Originaire de Yuratishki, cité de l’Empire russe du XIXe siècle située aujourd’hui en Biélorussie, Giedymin Prosper Rodkiewicz est élevé dans une famille de petite noblesse ; son père est assesseur à la cour de justice de Vilnius. C’est là qu’il entame ses études musicales avant de travailler dans l’administration. On le retrouve au Conservatoire de Paris en 1854 ; il s’y perfectionne pendant deux ans avant de rentrer au pays, de s’occuper du domaine familial tout en s’adonnant essentiellement au piano, instrument auquel il se consacre de façon quasi exclusive.
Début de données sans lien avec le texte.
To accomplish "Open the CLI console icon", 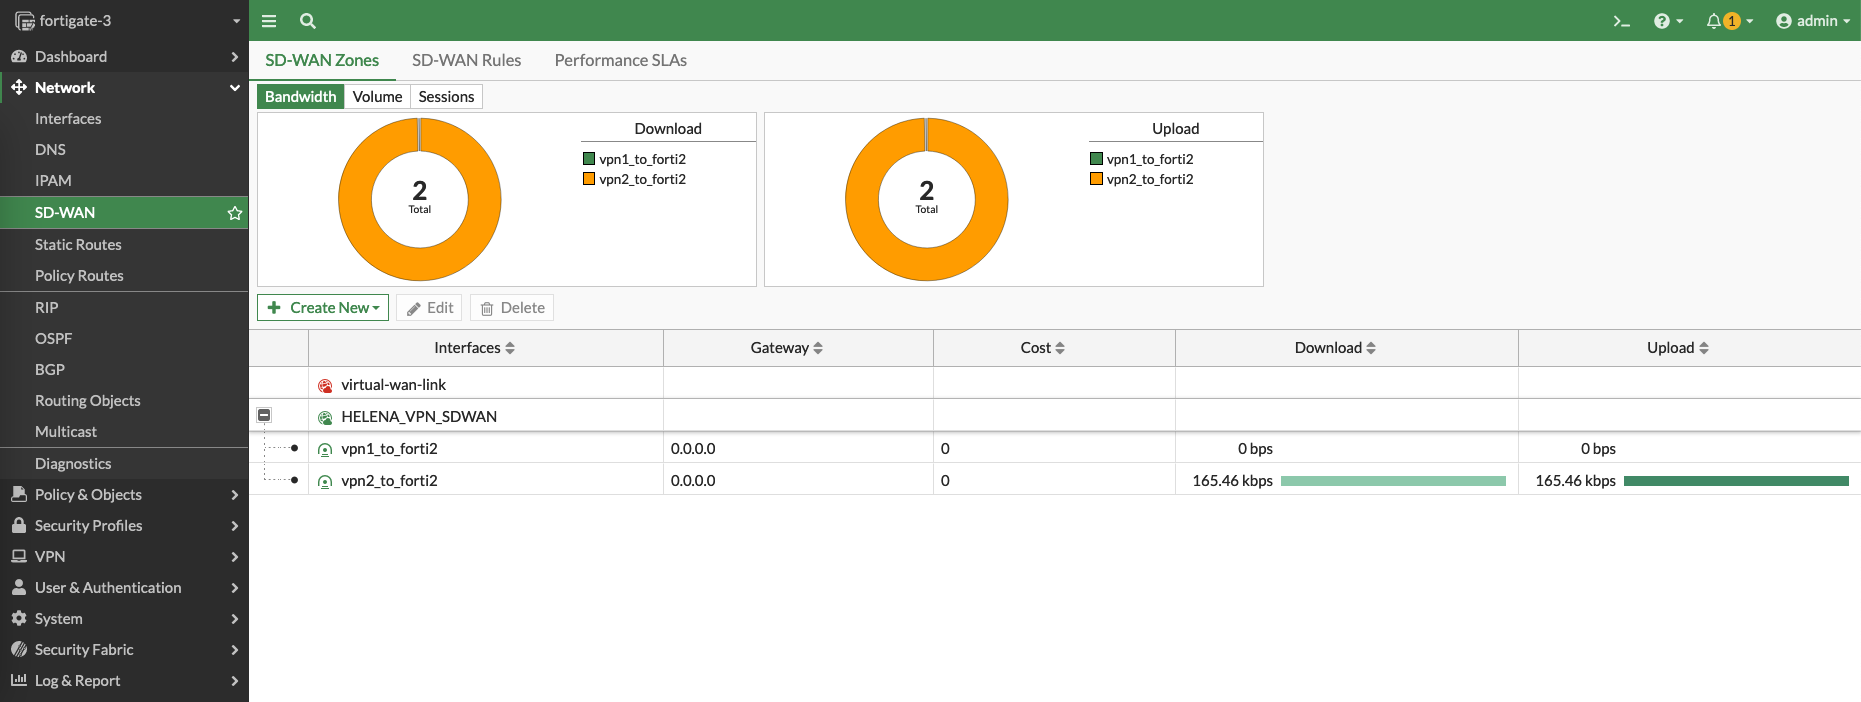I will tap(1621, 21).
Il s’investit dans un mouvement patriotique qui rassemble la noblesse polonaise, biélorusse et lituanienne, se marie avec une jeune femme riche, Teresa, qui devient sa muse et lui donne six enfants avant de mourir en 1882, le laissant désespéré. Rodkiewicz laisse un catalogue de 75 opus pour le piano, de petites pièces pour la plupart, destinées aux réunions des salons de la noblesse locale. Certaines ont été publiées à Varsovie, à Leipzig ou à Kiev mais, pour le présent album qui ne comprend que de premières gravures mondiales, il a été fait appel aux autographes ou aux copies qui dorment à Lublin dans les collections familiales.
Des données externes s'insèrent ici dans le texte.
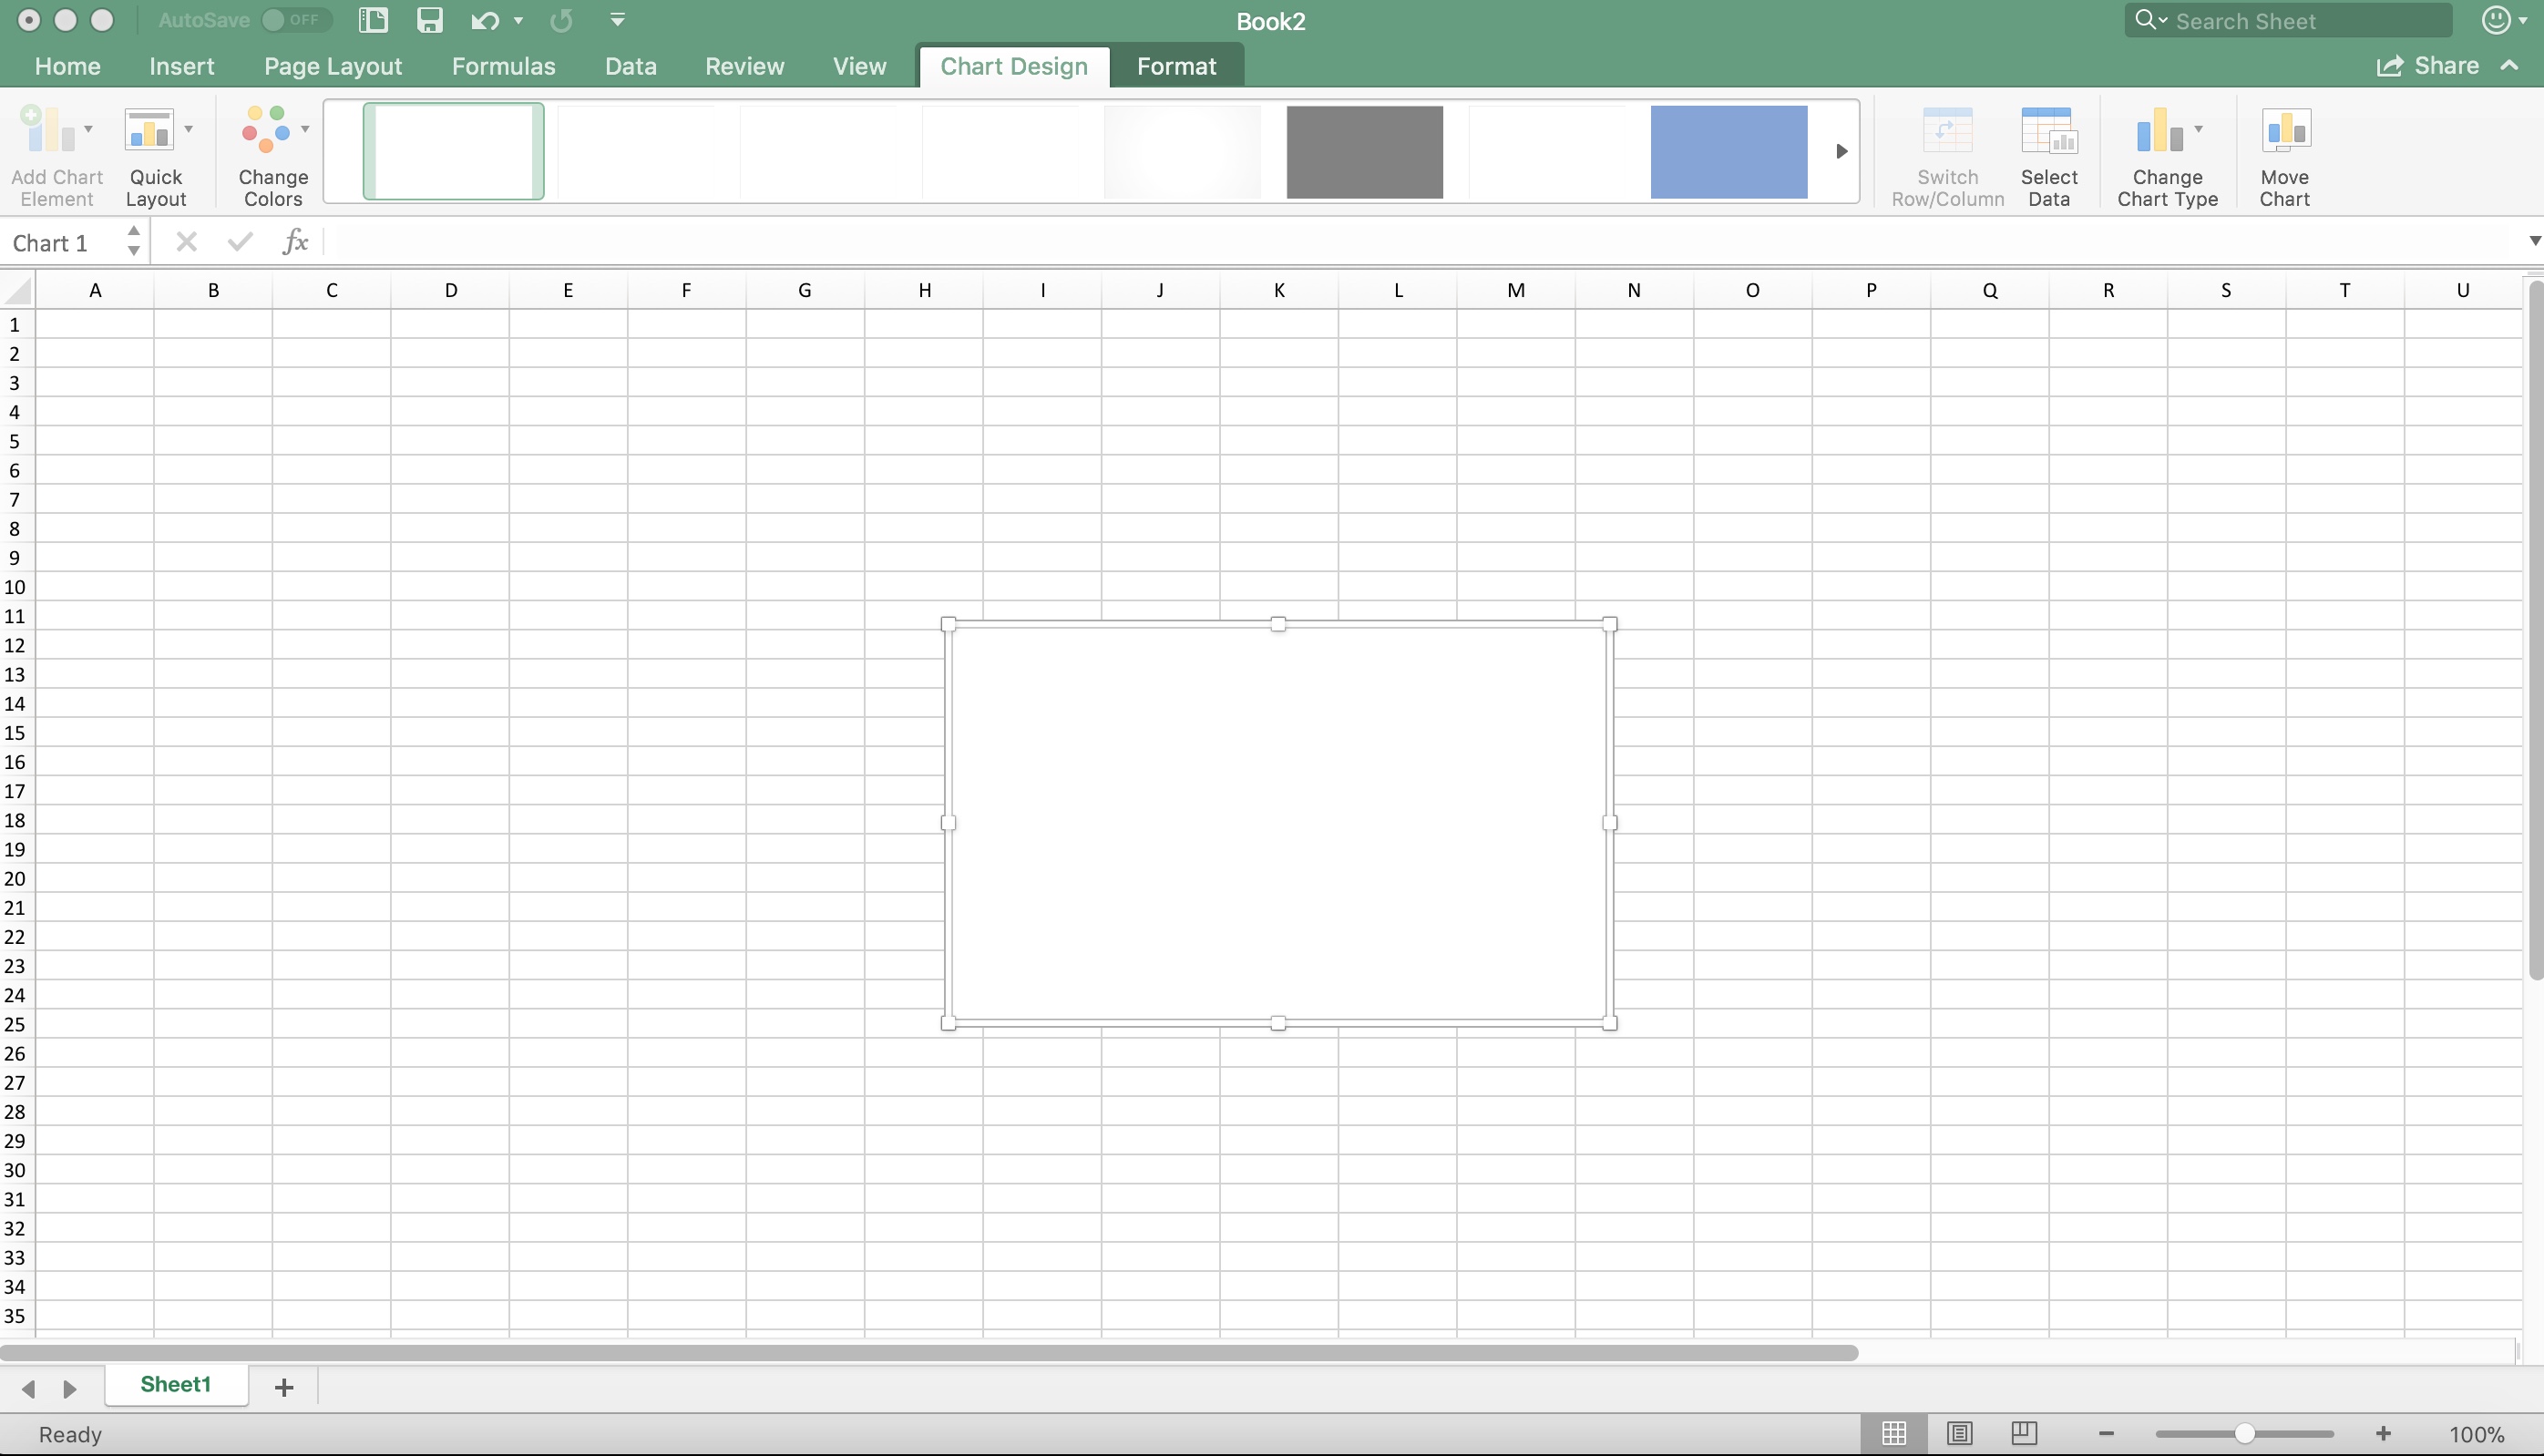The height and width of the screenshot is (1456, 2544).
Task: Add a new sheet with plus button
Action: pyautogui.click(x=284, y=1387)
Compositeur totalement oublié, Giedymin Rodkiewicz mérite cependant qu’on lui prête attention. Servie par un lyrisme délicat, sa production s’inscrit dans la ligne de Chopin, mais aussi de la culture russe dominante dans cette partie de l’Europe du XIXe siècle. L’intéressante notice est signée par l’interprète, Wlodzimierz Lebiecki, pianiste biélorusse-polonais qui s’est formé notamment à Minsk. Le programme s’ouvre par la Valse n° 2 op. 24, page éloquente d’un peu plus de six minutes, que Lebiecki n’estime pas inférieure à celles de Chopin ou même de Johann Strauss, soulignant le panache et l’atmosphère symphonique qui la traversent. Une autre Valse, n° 3 op. 33, clôture le récital dans un climat plus intime. On se laisse prendre à cette poésie raffinée. Lebiecki signale que l’on y découvre des similitudes avec Chopin, et évoque l’Etude op. 10 n° 8 pour son élégance et son lyrisme, et la Valse op. 66 n°1 pour la délicatesse de la narration. Après un Nocturne qui s’inscrit dans la ligne de la rêverie romantique, des pages comme La Mélancolie op. 10, l’Harmonie du soir op. 11 et la Rêverie op. 13 trouvent plutôt leur inspiration chez Liszt, leur caractère dramatique, voire tragique (Harmonie du soir), étant nettement accentué. La Mazurka op. 28 n° 1 et une série de cinq autres de même appellation, sans numéro d’opus, très mélodieuses et expressives, ne peuvent cacher elles non plus leur dévotion à Chopin. Lebiecki ne précise pas les dates de composition, peut-être ignorées, de ces miniatures. Mais on ne peut que partager son avis quant à une période de création identique.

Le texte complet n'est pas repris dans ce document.